Auditions for an Unwritten Opera fait dialoguer les œuvres de Mutlu Çerkez avec celles d’autres plasticiens, qu’elles reflètent la radicalité des pratiques contemporaines ou des positions historiques plus connues.
Artiste conceptuel majeur, Mutlu Çerkez (1964-2005) avait créé un système métamorphosant un avenir possible en réitération potentielle d’œuvres d’art préexistantes. Dans le titre de chacune d’elles, il incluait ainsi une date située dans un futur où il pouvait raisonnablement penser être encore en vie, s’engageant, ce jour-là, à la refaire, d’une manière ou d’une autre, lui donnant une nouvelle forme et s’éloignant de sa matérialité transitoire : « Mon travail n’évoluerait pas, ou du moins le gradient de son évolution serait plat », expliquait-il. « J’ai imaginé qu’à la fin de ma vie, il y aurait deux séries d’oeuvres, les originaux et les copies. Je pensais que les plus intéressantes seraient les oeuvres manquantes, datées d’après ma mort », affirmait-il aussi. Le titre de cette exposition – terme réducteur auquel on préfère espace mental – évoque un projet qui l’a occupé de 1992 à 2000, dont sont présentés des éléments comme le monumental A design for the overture curtain of an Unwritten Opera, Untitled: 15 January 2028 (1999).

→ **DONNÉES RECUEILLIES**

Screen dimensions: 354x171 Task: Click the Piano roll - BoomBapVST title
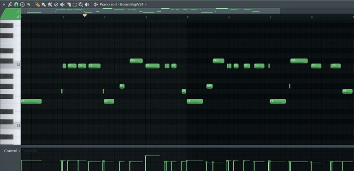coord(122,4)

→ **OBJECTIF 1**
Indiquez par oui ou par non si chaque affirmation concorde avec le texte sur Mutlu Çerkez, et citez les mots du texte qui permettent de trancher : (a) Mutlu Çerkez est mort en 2005. (b) Le projet de l'opéra non écrit l'a occupé de 1992 à 2005. (c) Il pensait que les copies seraient les œuvres les plus intéressantes.
→ **OBJECTIF 2**
Relevez toutes les années écrites en chiffres dans le texte sur Mutlu Çerkez, dans leur ordre d'apparition.
Les lignes n'ont aucun rapport avec le texte.

→ **SOLUTION 1**
(a) Oui : « (1964-2005) ».
(b) Non : « de 1992 à 2000 ».
(c) Non : « Je pensais que les plus intéressantes seraient les oeuvres manquantes, datées d’après ma mort ».

→ **SOLUTION 2**
1964, 2005, 1992, 2000, 2028, 1999